Dimanche 5 septembre – 21h35 – Chloé
Un des derniers médecins non disparus venait de partir de la cafétéria pour aller voir s'il était possible de trouver une issue de secours afin de pouvoir appeler des renforts. Je voulus l'accompagner, mais avec Timothé, il était préférable que je reste avec les 9 autres personnes dans cette pièce. Visiblement, la cafétéria était assez à l'écart pour que les anges pleureurs ne viennent pas jusqu'à nous. Je ne comprenais pas trop la raison de cela, mais j'avais d'autres préoccupations : Samuel.
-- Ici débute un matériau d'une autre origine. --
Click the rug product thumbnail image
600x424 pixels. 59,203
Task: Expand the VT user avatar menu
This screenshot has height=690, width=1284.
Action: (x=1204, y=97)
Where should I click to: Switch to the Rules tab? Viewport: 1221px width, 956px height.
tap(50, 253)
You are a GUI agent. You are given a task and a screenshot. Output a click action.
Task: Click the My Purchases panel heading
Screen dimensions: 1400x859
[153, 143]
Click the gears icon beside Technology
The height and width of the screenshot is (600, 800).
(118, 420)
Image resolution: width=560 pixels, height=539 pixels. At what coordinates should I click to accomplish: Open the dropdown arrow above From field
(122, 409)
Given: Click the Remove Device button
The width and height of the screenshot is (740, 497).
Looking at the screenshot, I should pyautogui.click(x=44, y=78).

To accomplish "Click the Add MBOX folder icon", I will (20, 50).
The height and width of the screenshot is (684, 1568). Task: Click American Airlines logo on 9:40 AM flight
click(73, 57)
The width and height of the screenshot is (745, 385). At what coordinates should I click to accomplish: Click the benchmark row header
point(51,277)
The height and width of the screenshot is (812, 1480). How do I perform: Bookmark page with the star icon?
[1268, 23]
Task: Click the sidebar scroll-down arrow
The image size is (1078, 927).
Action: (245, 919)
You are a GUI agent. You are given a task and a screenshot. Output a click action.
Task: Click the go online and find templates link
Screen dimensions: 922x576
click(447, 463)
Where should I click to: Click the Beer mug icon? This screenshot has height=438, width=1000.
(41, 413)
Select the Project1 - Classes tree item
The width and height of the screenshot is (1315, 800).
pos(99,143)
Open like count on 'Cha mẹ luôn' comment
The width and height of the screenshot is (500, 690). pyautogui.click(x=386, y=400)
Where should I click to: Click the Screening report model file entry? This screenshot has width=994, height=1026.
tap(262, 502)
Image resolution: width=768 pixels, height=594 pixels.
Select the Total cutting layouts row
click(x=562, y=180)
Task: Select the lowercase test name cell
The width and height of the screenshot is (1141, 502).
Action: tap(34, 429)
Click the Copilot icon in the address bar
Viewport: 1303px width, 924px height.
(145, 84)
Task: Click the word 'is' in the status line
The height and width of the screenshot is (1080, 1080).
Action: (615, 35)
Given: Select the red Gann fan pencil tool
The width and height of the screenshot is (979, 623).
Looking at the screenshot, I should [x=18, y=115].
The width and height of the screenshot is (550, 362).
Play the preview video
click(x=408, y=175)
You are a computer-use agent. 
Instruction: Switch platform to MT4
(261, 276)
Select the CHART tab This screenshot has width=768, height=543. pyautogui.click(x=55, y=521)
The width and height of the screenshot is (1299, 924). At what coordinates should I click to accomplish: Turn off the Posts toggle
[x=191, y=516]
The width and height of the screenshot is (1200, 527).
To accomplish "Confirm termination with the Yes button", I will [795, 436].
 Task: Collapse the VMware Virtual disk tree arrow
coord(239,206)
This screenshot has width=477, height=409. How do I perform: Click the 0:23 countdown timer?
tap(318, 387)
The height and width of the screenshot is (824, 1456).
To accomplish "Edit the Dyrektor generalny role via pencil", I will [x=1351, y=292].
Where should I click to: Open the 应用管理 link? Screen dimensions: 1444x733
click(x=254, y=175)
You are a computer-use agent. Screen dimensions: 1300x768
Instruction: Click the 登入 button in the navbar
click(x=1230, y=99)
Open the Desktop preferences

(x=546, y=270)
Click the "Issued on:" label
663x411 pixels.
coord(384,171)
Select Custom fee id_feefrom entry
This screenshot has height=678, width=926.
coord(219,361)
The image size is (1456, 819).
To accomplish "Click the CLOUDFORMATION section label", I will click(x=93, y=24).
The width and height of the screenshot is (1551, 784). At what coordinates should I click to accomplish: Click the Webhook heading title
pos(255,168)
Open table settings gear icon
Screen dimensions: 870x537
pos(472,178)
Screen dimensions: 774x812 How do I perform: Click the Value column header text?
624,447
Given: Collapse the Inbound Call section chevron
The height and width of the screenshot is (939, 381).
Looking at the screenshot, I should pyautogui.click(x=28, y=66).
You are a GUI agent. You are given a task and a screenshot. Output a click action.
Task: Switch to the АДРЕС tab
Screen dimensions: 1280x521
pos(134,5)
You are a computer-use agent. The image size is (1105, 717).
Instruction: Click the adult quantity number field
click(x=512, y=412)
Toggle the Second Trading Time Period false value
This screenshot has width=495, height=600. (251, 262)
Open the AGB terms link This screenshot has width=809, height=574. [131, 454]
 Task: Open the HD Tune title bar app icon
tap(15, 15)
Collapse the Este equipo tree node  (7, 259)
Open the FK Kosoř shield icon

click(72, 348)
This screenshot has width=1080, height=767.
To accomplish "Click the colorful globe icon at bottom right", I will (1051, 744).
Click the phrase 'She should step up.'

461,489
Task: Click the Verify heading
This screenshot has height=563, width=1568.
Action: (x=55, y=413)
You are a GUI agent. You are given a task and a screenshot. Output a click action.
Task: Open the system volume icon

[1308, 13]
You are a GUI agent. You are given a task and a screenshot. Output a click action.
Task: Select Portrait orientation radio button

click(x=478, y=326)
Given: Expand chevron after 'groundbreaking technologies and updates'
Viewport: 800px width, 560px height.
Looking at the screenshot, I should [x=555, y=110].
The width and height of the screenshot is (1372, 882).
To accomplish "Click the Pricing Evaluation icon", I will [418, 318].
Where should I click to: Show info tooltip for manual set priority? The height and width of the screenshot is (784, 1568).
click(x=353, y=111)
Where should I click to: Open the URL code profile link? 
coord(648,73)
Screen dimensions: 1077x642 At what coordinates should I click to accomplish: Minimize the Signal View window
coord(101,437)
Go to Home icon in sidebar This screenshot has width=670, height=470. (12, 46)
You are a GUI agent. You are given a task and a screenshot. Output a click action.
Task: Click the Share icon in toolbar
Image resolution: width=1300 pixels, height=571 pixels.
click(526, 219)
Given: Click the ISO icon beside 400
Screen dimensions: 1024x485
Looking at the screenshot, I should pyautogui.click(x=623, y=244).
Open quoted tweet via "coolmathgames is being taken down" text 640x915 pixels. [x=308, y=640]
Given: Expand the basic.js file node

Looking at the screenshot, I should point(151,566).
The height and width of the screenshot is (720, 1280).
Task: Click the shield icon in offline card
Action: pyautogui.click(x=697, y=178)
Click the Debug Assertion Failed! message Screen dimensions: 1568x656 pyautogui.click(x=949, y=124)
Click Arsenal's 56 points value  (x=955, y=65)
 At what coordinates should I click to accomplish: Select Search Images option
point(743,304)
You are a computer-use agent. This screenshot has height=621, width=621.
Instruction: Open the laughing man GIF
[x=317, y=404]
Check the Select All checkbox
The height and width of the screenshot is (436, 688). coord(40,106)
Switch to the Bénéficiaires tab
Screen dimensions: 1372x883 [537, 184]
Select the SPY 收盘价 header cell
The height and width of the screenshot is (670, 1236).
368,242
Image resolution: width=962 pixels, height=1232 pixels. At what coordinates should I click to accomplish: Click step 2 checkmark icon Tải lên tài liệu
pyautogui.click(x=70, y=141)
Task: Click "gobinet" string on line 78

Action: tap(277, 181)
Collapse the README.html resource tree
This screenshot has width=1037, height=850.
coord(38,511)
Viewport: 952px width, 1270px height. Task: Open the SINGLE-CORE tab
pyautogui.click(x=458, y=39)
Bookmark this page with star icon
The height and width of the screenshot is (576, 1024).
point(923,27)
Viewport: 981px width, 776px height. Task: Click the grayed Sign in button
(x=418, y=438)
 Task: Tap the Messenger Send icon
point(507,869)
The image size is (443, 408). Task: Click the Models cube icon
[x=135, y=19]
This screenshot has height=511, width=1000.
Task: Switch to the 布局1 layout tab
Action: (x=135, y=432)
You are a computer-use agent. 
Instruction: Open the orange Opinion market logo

Le fait de vivre cette situation quelque peu... atypique, j'étais dans une sorte de déni du décès de Samuel. Ce matin-là, j'étais encore dans ses bras au réveil. C'était comme s'il était juste parti travailler et qu'il allait rentrer d'une minute à l'autre. Je n'avais pas à réaliser ma vie sans loin sur le long terme.
Nous n'arrêtions pas de grignoter de la nourriture issue des trois distributeurs présents dans la cafétéria. Je n'avais pas mangé depuis le matin même et mon ventre commençait à jouer une symphonie.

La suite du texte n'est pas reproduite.